The Czech republic tops the other end of the scale with just 15.4 percent in this social category, followed by the Netherlands (15.7%) and Sweden (16.1%).

Across the EU as a whole, 121 million people (24%) were facing economic hazard, meaning they were defined as being at-risk-of-poverty, severely materially deprived or living in households with very low work intensity.

When it comes to the wealthiest region, inner London, where GDP per inhabitant is 328 percent of the EU average, comes out top.
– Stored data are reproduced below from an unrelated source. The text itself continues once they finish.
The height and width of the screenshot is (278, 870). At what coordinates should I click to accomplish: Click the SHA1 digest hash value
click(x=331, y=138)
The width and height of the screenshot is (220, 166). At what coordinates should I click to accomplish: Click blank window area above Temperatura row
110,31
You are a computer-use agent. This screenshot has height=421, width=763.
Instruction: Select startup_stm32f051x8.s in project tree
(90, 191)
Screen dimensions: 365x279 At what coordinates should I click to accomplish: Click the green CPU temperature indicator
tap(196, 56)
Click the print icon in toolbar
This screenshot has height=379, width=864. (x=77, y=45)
It is followed by Luxembourg and the Belgian and EU capital, Brussels.

Employment rates fell in almost three quarters of 272 regions across the 28 member states between 2008 and 2011, with regions in Bulgaria, Spain, Latvia and Ireland witnessing the greatest decrease in jobs (drops of around 9 percent).

Regions in Italy saw the biggest differences in employment rates, with a 17.9 percent disparity between the regions with the highest and lowest joblessness rates.
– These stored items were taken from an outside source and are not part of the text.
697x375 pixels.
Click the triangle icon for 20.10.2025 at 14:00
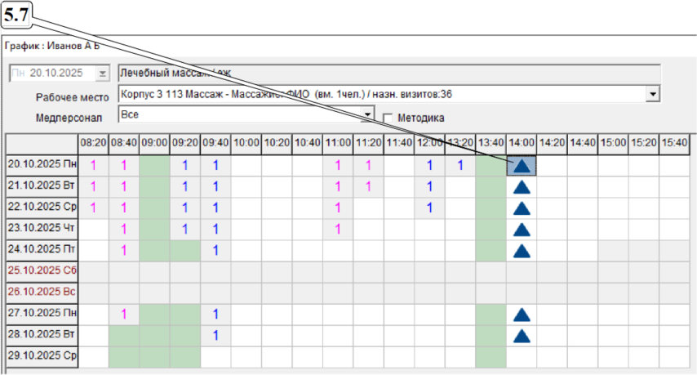pos(522,166)
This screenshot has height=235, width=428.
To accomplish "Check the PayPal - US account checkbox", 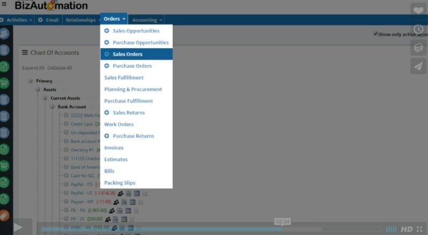I will point(66,193).
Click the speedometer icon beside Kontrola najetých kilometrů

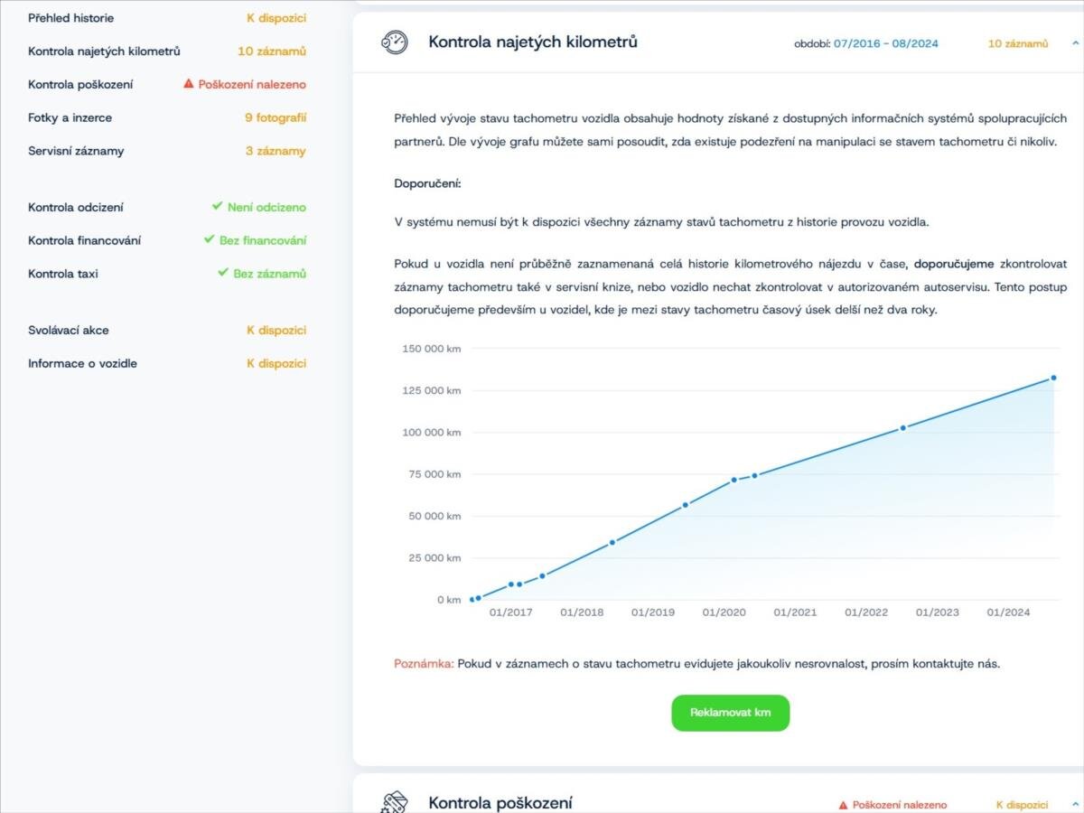point(394,42)
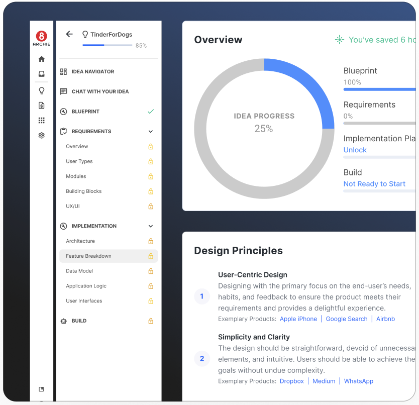Open the settings gear icon
The image size is (419, 405).
click(41, 135)
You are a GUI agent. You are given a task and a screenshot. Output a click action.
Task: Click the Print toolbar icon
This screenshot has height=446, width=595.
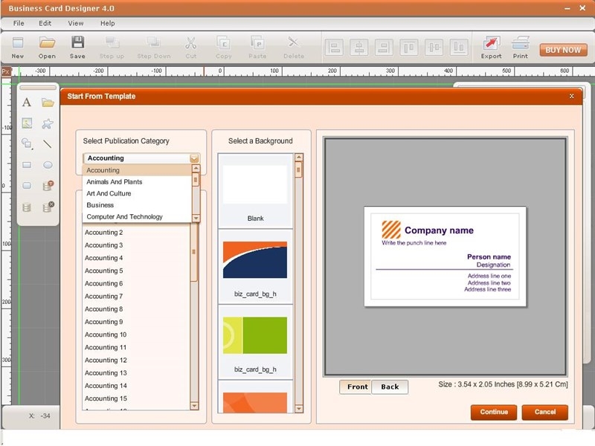tap(521, 46)
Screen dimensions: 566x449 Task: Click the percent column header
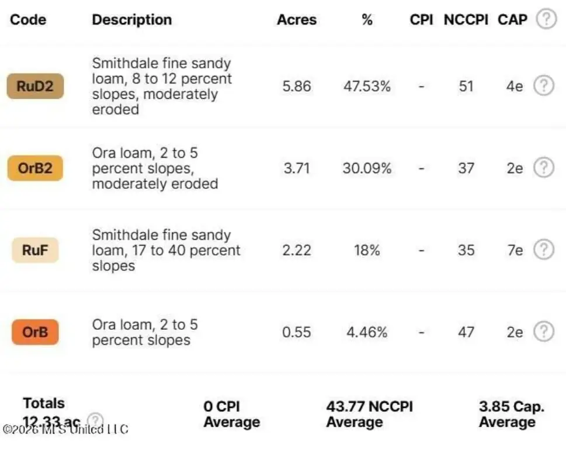(367, 19)
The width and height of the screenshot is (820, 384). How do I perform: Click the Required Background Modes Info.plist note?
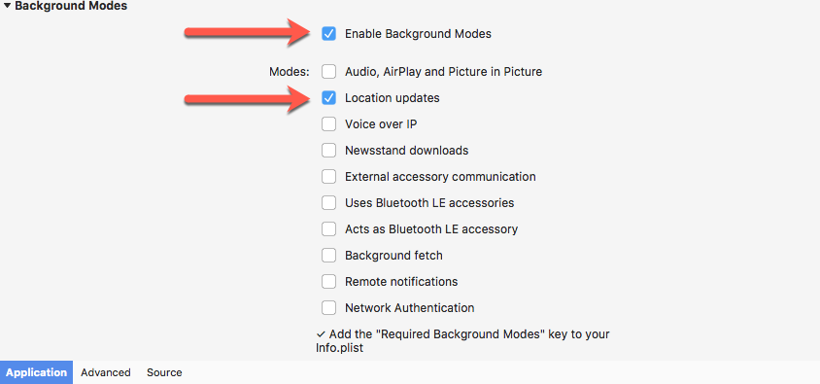(x=462, y=340)
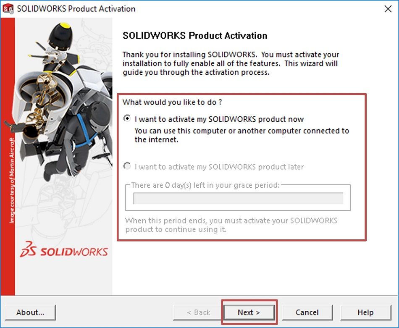Click the window title bar text
399x328 pixels.
click(76, 9)
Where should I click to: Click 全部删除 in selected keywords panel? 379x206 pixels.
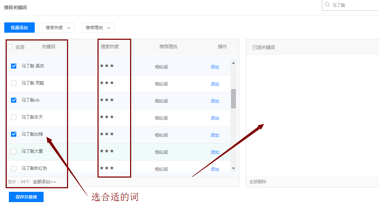(x=258, y=182)
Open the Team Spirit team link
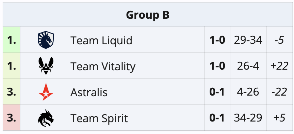Image resolution: width=294 pixels, height=134 pixels. click(99, 118)
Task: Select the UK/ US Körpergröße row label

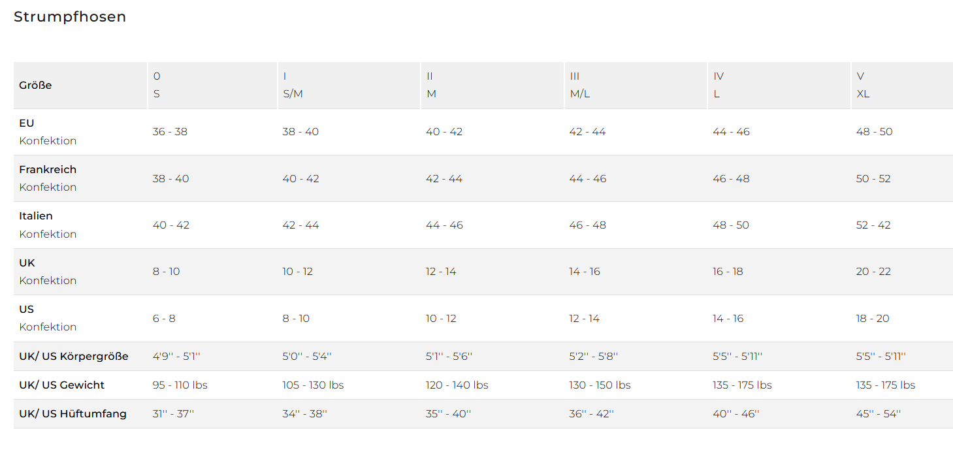Action: point(74,357)
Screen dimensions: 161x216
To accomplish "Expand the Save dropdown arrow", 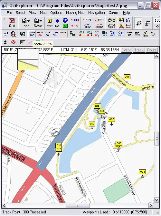I will 41,21.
Meanwhile, three regions in Spain (led by Andalucía) followed by three northern Greek regions saw the highest unemployment among young people, while three regions in southern Germany recorded the lowest rates (4-5%).
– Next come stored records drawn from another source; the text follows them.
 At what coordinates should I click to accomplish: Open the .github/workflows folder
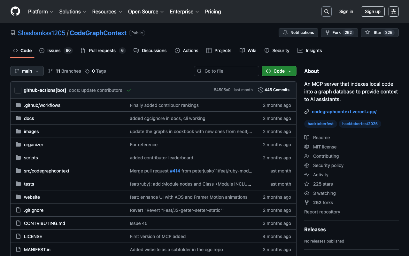[42, 105]
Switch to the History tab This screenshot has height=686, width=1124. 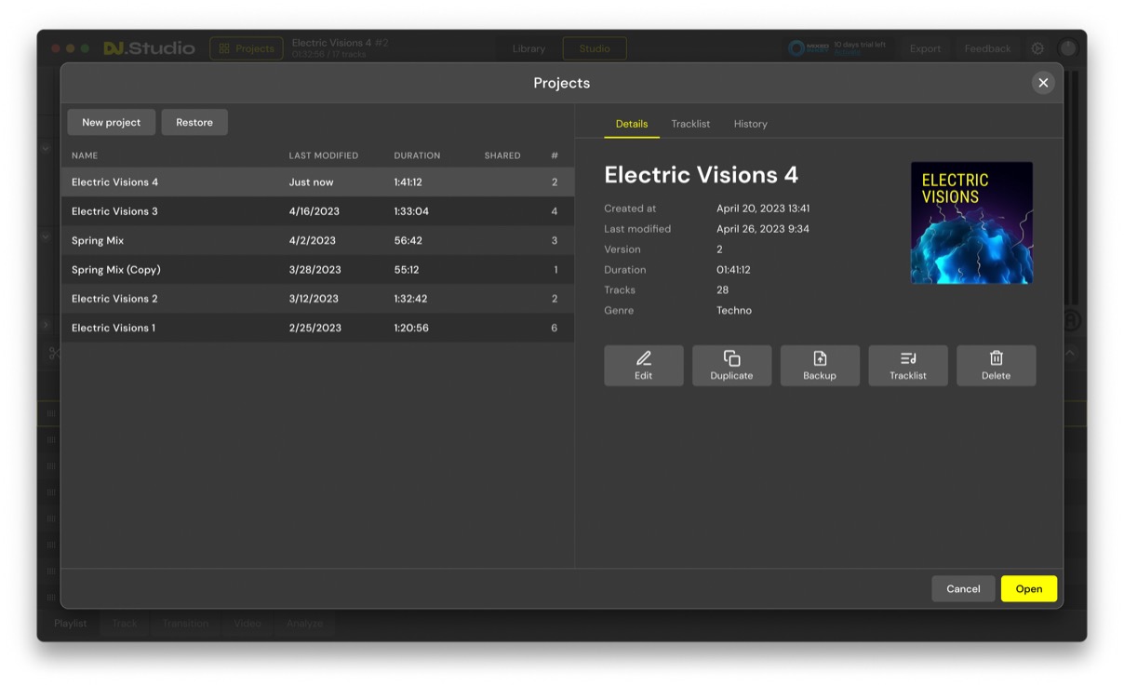point(750,124)
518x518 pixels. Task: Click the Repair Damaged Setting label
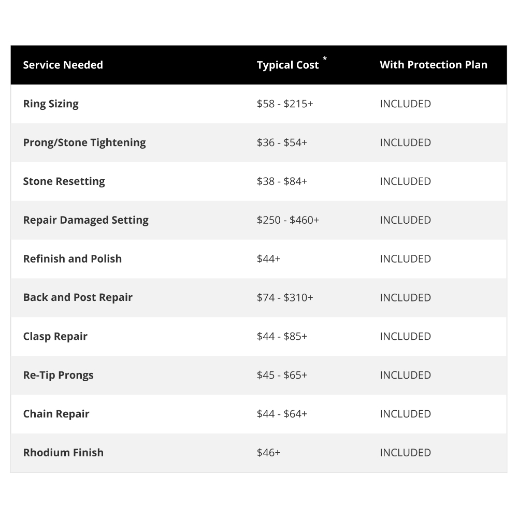pos(85,220)
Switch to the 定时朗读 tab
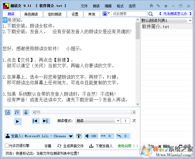This screenshot has height=159, width=195. [55, 14]
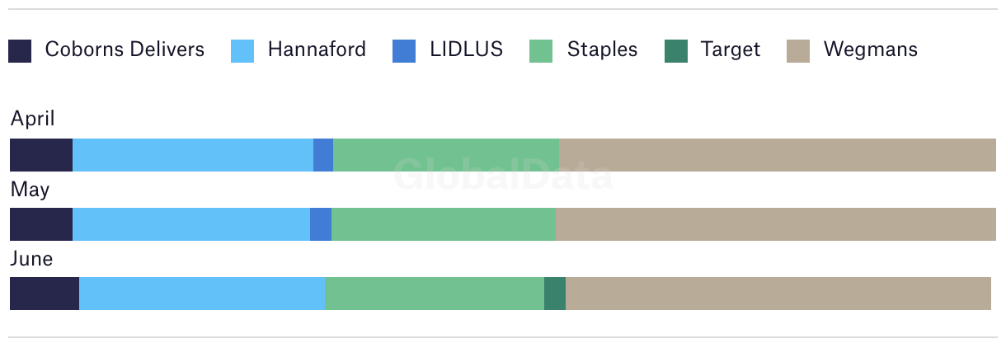1006x348 pixels.
Task: Click the June row label
Action: click(x=31, y=259)
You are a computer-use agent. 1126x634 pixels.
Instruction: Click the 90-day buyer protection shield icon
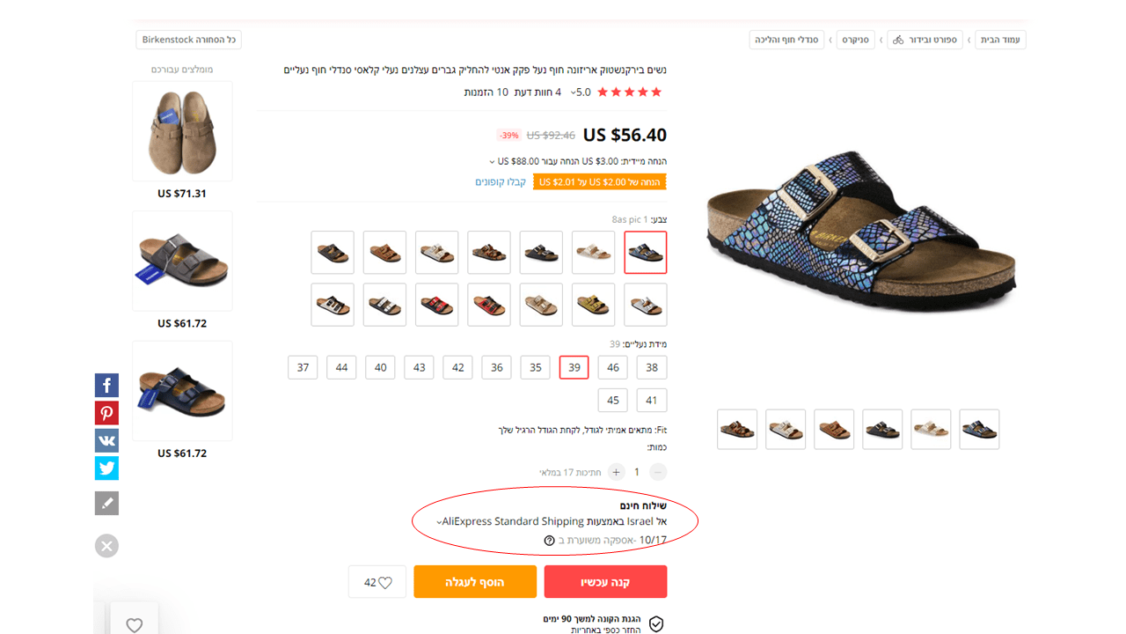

GDP per inhabitant is most equally distributed in Slovenia where the richest region was 1.4 times richer than the poorest.

The greatest discrepancy is found in the UK. The GDP per inhabitant in inner London is almost five times larger than in the poorest region.

In general, capital cities are the richest regions in each member state - only in Germany, Italy and the Netherlands were the biggest urban hubs not the most well off.

Meanwhile, 19 member states saw a population increase in 2011 with the UK registering the highest in absolute terms (an increase of 474,000) followed by France (333,000) and Italy (194,000).

The biggest population decrease occurred in Romania with a reduction of 58,000, while Latvia and Lithuania saw the highest rates of people leaving (16.0 and 14.8 per thousand inhabitants respectively).